Algorithm for detecting duplicates in a dataset which is too large to be completely loaded into memory

Question

Is there an optimal solution to this problem?

Describe an algorithm for finding duplicates in a file of one million phone numbers. The algorithm, when running, would only have two megabytes of memory available to it, which means you cannot load all the phone numbers into memory at once.

My 'naive' solution would be an O(n^2) solution which iterates over the values and just loads the file in chunks instead of all at once.

For i = 0 to 999,999

string currentVal = get the item at index i

for j = i+1 to 999,999
  if (j - i mod fileChunkSize == 0)
    load file chunk into array
  if data[j] == currentVal
    add currentVal to duplicateList and exit for

There must be another scenario were you can load the whole dataset in a really unique way and verify if a number is duplicated. Anyone have one?

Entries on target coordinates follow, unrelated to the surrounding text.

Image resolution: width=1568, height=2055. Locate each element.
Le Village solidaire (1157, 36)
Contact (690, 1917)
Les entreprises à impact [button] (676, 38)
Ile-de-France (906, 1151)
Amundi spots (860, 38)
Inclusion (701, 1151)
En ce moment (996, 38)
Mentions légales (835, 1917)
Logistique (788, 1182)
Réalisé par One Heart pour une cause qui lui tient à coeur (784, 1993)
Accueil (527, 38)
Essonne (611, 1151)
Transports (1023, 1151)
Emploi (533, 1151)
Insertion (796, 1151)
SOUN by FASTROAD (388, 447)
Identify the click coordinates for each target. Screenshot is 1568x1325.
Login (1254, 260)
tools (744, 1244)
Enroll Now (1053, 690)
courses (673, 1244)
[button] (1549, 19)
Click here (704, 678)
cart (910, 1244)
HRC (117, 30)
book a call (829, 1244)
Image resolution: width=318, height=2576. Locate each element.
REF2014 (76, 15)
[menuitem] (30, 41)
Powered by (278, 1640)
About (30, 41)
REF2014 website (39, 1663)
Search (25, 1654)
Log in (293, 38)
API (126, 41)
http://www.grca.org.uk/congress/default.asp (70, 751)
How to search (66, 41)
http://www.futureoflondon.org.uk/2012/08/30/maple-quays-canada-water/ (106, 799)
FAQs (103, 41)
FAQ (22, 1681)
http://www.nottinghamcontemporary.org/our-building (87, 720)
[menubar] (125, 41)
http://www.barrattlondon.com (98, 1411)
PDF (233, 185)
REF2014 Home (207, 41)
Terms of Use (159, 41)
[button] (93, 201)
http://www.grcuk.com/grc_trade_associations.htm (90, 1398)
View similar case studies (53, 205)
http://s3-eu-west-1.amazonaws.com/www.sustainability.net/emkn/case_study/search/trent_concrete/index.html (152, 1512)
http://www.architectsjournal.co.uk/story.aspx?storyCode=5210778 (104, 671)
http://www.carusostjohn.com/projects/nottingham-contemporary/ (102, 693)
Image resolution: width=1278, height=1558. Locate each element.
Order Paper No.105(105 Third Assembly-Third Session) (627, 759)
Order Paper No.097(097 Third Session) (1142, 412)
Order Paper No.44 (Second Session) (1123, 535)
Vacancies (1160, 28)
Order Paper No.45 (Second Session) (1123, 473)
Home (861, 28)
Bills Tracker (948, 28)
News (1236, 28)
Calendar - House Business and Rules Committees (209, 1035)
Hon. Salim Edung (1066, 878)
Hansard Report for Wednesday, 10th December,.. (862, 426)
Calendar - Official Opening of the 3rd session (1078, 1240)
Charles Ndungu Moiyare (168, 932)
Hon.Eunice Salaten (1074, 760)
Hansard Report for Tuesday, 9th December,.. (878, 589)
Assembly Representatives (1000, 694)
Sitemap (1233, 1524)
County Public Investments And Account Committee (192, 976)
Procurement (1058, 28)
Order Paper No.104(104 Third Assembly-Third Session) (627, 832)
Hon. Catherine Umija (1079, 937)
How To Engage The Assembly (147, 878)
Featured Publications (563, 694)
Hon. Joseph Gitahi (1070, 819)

argentage · Accepted Answer

Divide the file into M chunks, each of which is large enough to be sorted in memory. Sort them in memory.

For each set of two chunks, we will then carry out the last step of mergesort on two chunks to make one larger chunk (c_1 + c_2) (c_3 + c_4) .. (c_m-1 + c_m)

Point at the first element on c_1 and c_2 on disk, and make a new file (we'll call it c_1+2).

if c_1's pointed-to element is a smaller number than c_2's pointed-to element, copy it into c_1+2 and point to the next element of c_1.
Otherwise, copy c_2's pointed element into and point to the next element of c_2.

Repeat the previous step until both arrays are empty. You only need to use the space in memory needed to hold the two pointed-to numbers. During this process, if you encounter c_1 and c_2's pointed-to elements being equal, you have found a duplicate - you can copy it in twice and increment both pointers.

The resulting m/2 arrays can be recursively merged in the same manner- it will take log(m) of these merge steps to generate the correct array. Each number will be compared against each other number in a way that will find the duplicates.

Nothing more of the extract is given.